The UK Must Support Sanctions on Iran
The recent refusal by the UN to accept an American request to renew sanctions against Iran is an unsurprising, but grave error.
The so-called Joint Comprehensive Plan of Action (JCPOA) was supposed to have placed an embargo on Iran’s proliferation of conventional and nuclear arms in exchange for sanction limitations against Iran. It failed.
Iran’s continued conventional arms production — and more — will only gather pace absent snapback sanctions.
Iran seeks to improve its missile capability, including with new Land Attack Cruise Missiles, improved anti-ship ballistic missiles, mines, and more sophisticated submarines. China and Russia seem ready to help with these goals, including by way of advanced air surveillance systems and fighter aircraft.
And Iran is keen to lift the restraint on its nuclear program.
Iran is not a friend-in-waiting, ready to be brought in from the cold in exchange for the lifting of sanctions. Believing that is true defies all credibility. Look at its recent actions under the terms of the JCPOA, and you realize how illogical such a presumption is.
In the Middle East, Iran’s support for the Houthis in Yemen has brought terrorism into Saudi Arabia and increased threats to the Gulf States. The Saudi airport has been struck, and the damage to the Abqaiq oil processing facility resulted in oil price increases that were felt throughout the world.
Iran’s involvement in Iraq has made that country almost ungovernable, and its support for the designated terrorist organization Hezbollah in Lebanon has made life almost impossible for Lebanese civilians, even before the recent disastrous explosions in Beirut.
Iran makes no secret of its intention to wipe Israel off the map and enlists its proxies, Hezbollah and Hamas, in its efforts to do so. It has also played a central role in the collapse of civilization in Syria — a reality that has been manifested in the deaths and displacement of hundreds of thousands.
Its malign influence also spreads beyond the region. Mines were detonated on Japanese and Norwegian ships in the Gulf of Oman; an unmanned American aircraft was shot down over international borders; the Iranian navy seized a UK-flagged, Swedish-owned oil tanker in the Straits of Hormuz; and Iranian efforts to work with the regime in Venezuela give little confidence that a slackening of sanctions at this stage will be anything other than disastrous. Burning American and British flags and imprisoning British citizens on little pretext are not the actions of a regime that is moderating.

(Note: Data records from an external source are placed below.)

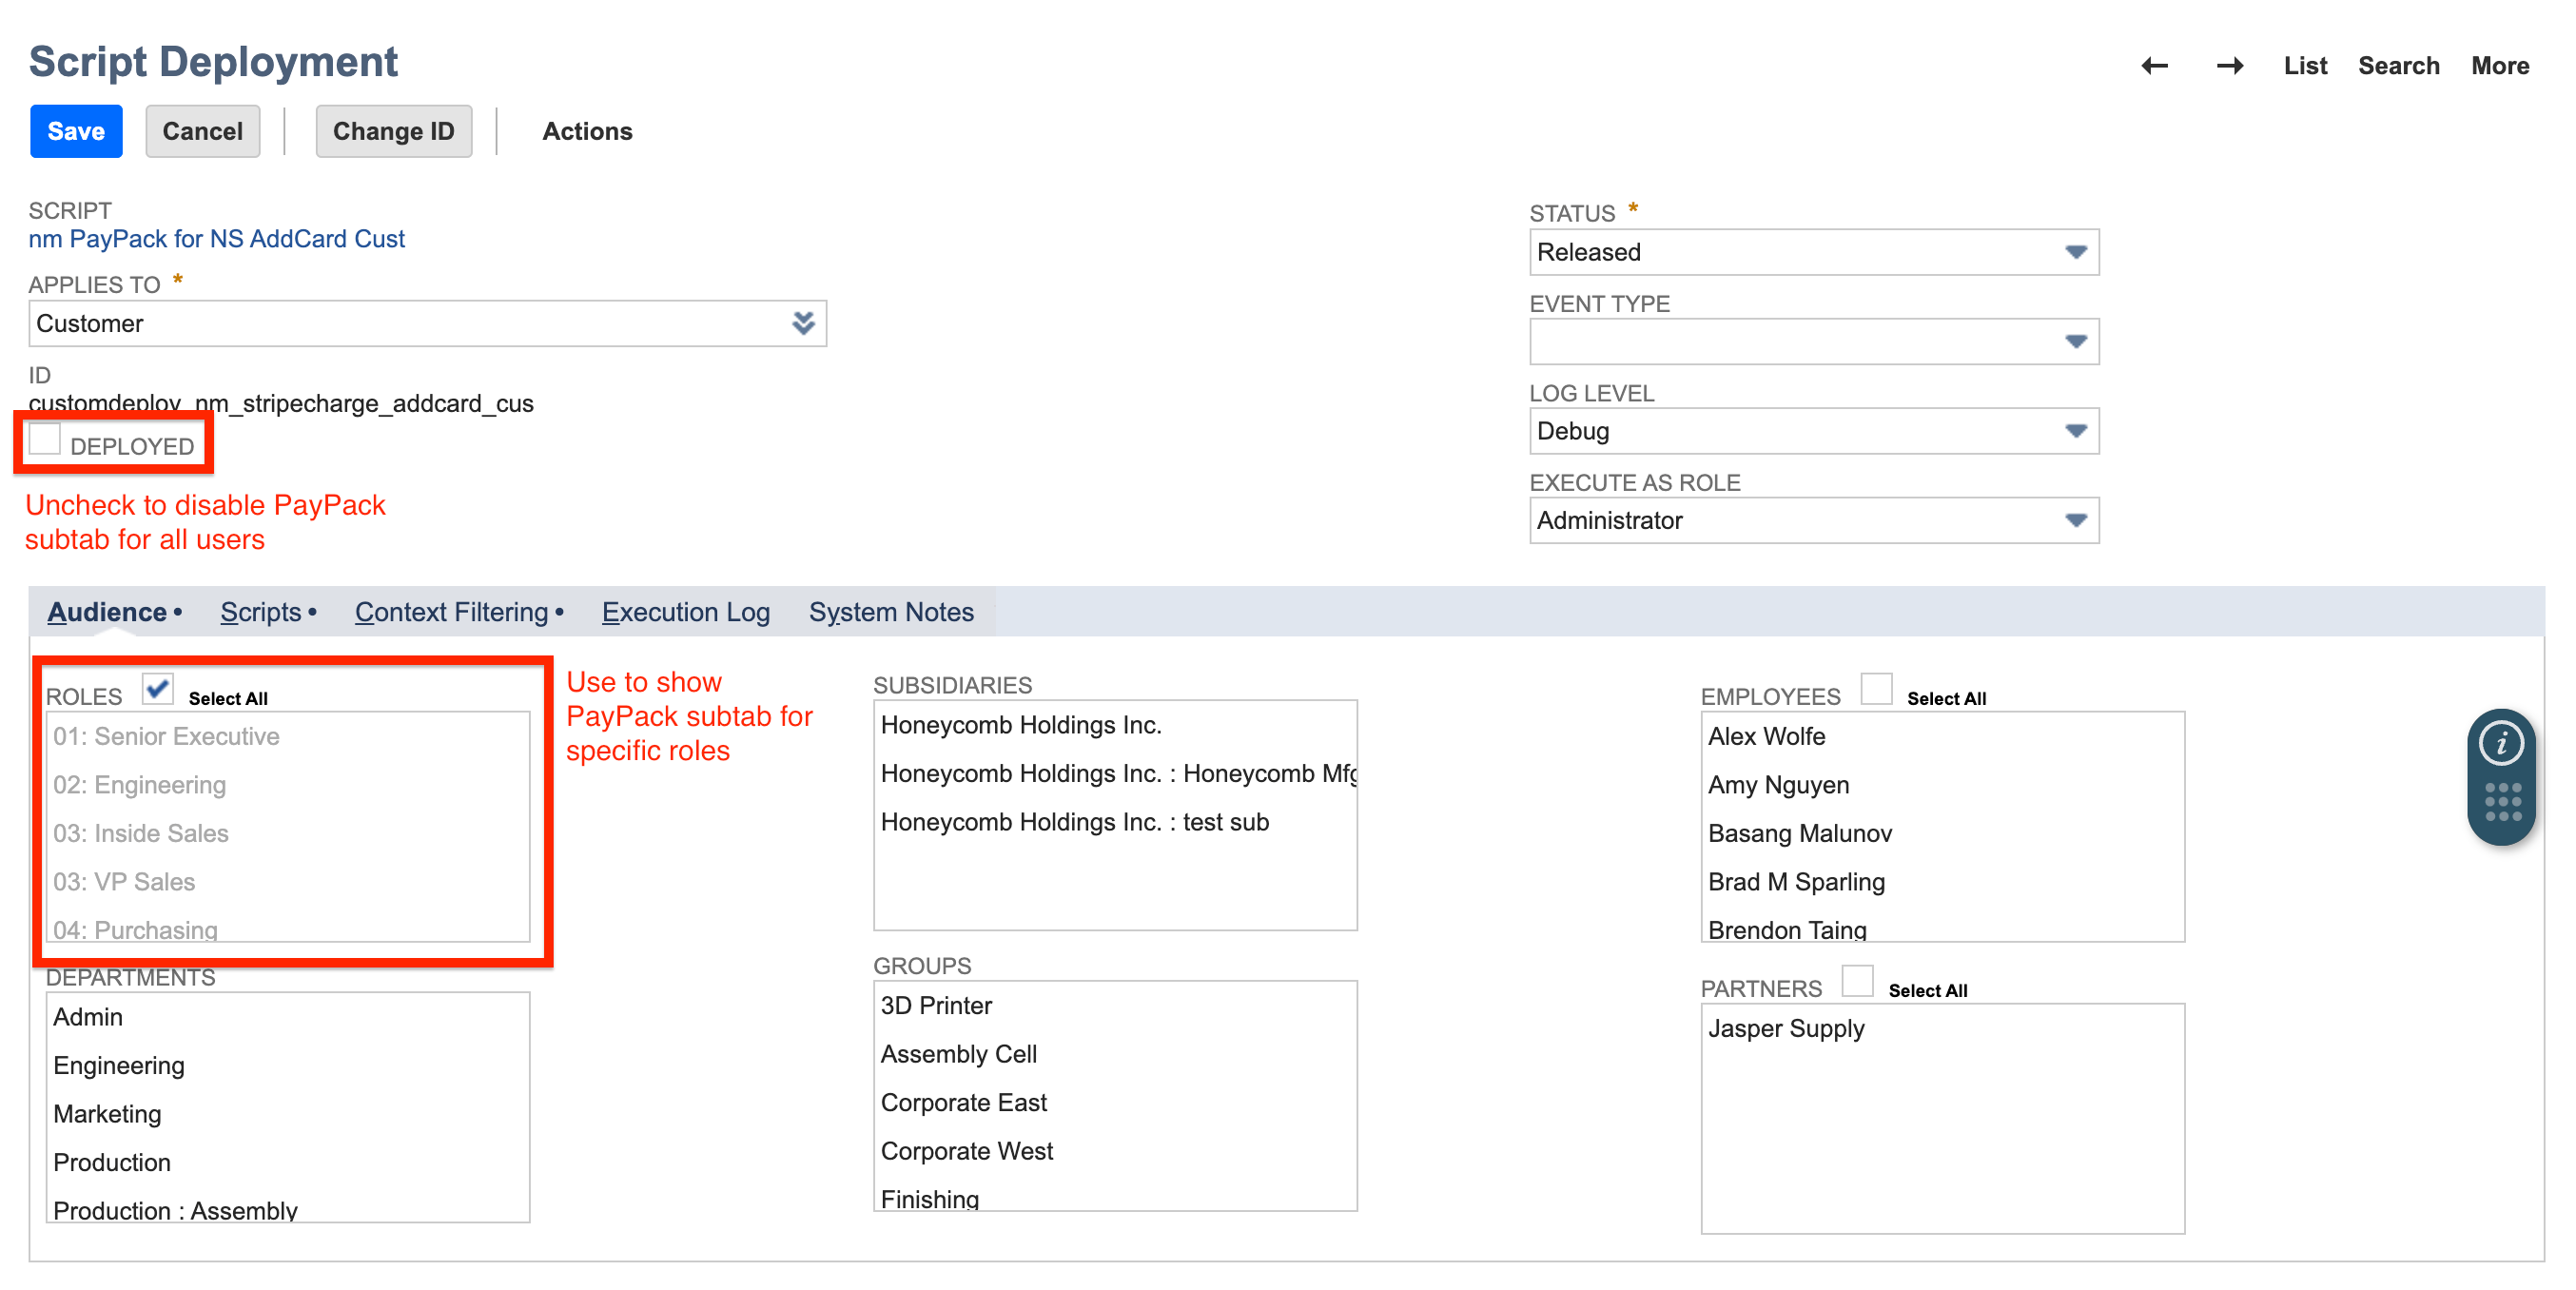The height and width of the screenshot is (1290, 2576).
Task: Uncheck Select All for Roles
Action: click(x=156, y=689)
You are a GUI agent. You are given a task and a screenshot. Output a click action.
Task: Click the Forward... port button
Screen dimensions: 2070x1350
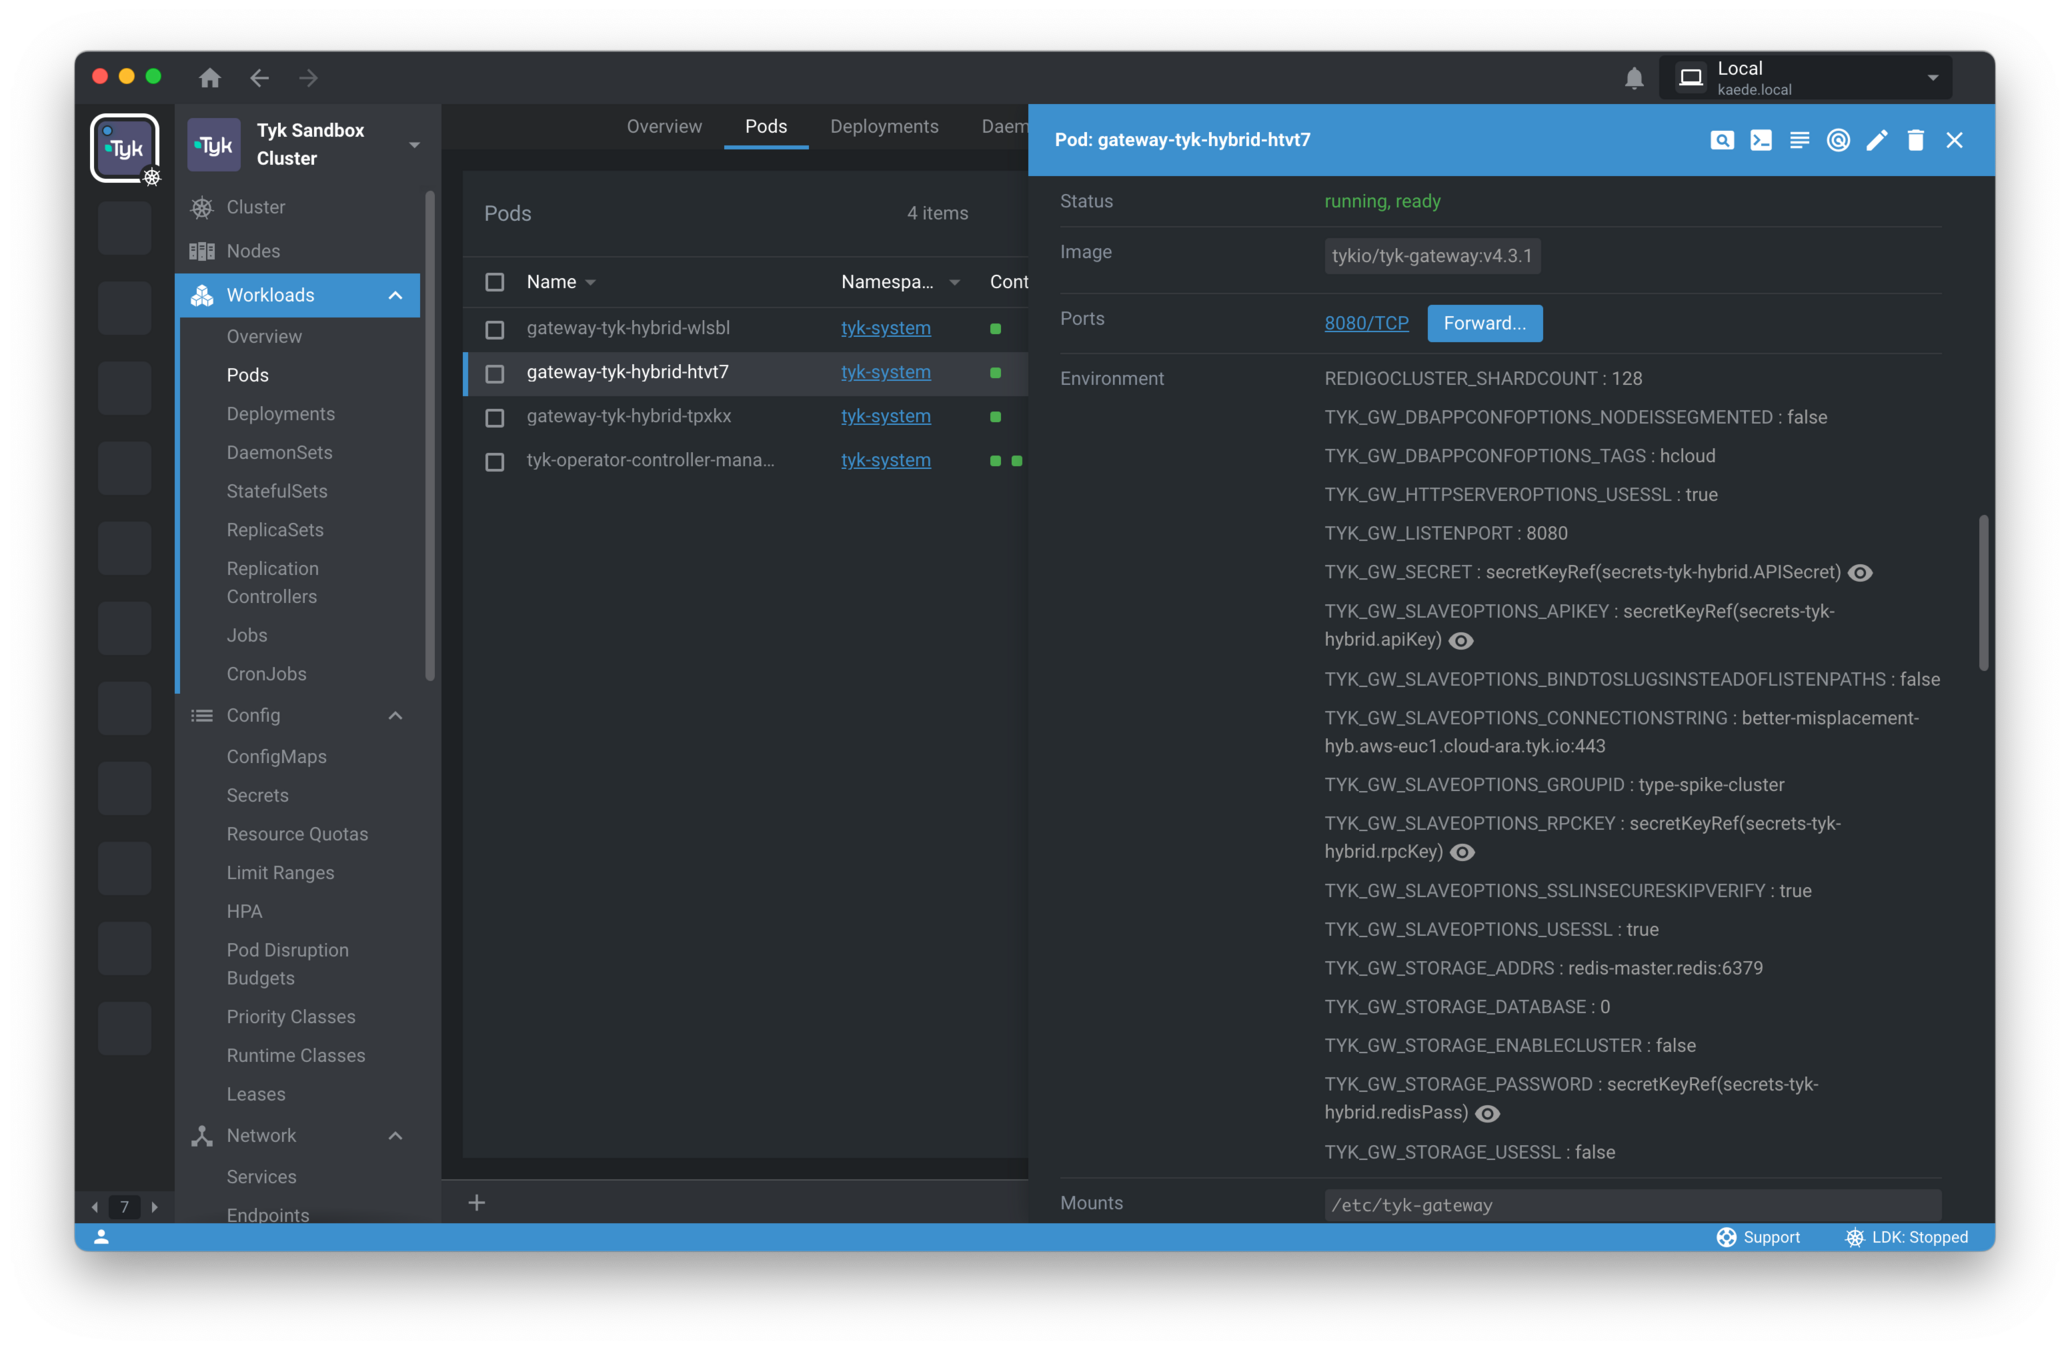[1484, 323]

Iran is suffering badly from economic failure and COVID-19. Its citizens, who belong to a once proud nation with a long history of intellectual and social development, are being brought to their knees, literally, by a rigid theocracy that sees women as second class citizens and homosexuals as targets for hanging.
Constantly and brutally suppressed, the Iranian population has seen hundreds of dissidents hanged and thousands of demonstrators killed, including a reported 1,500 in last November’s demonstrations
Every signal from Iran points to them being poised to take advantage of any easing of sanctions, and the case for extending the sanctions beyond the October deadline seems unanswerable.
Yet the EU, Britain, and the UN have rebuffed the US.
It is an extremely regrettable error that the UN has now turned down the bid by the US to press for more sanctions. But I strongly believe that Britain should play a more active role as it leaves the EU and seeks to demonstrate that it remains a significant player on the world stage. Its rejection of the US bid to reinstate sanctions on Iran, however, makes it very doubtful that the UK is willing to take on such a role.
In a world where political wisdom and moral leadership is sadly in short supply, it is vital that we find a path to de-escalation in what has become a Middle East armed quagmire.
The UK should be working with its allies and pressing them not to blink in the face of Iranian false promises. Appeasement has never worked in the past and is unlikely to do so now. We are facing many perils in the world. Iran is inflaming rather than stabilizing them.
The people of Iran deserve better, the Middle East and Israel need relief from existential threats, and the rest of us are eagerly seeking a safer world.
The UK must act firmly on the issue of Iran, demonstrating to friends and adversaries alike that it is prepared to do as should be done. A failure to do so, however, will be remembered and recalled.
Lord Leslie Turnberg is a Life Peer in the British House of Lords and a publishing contributor at The MirYam Institute.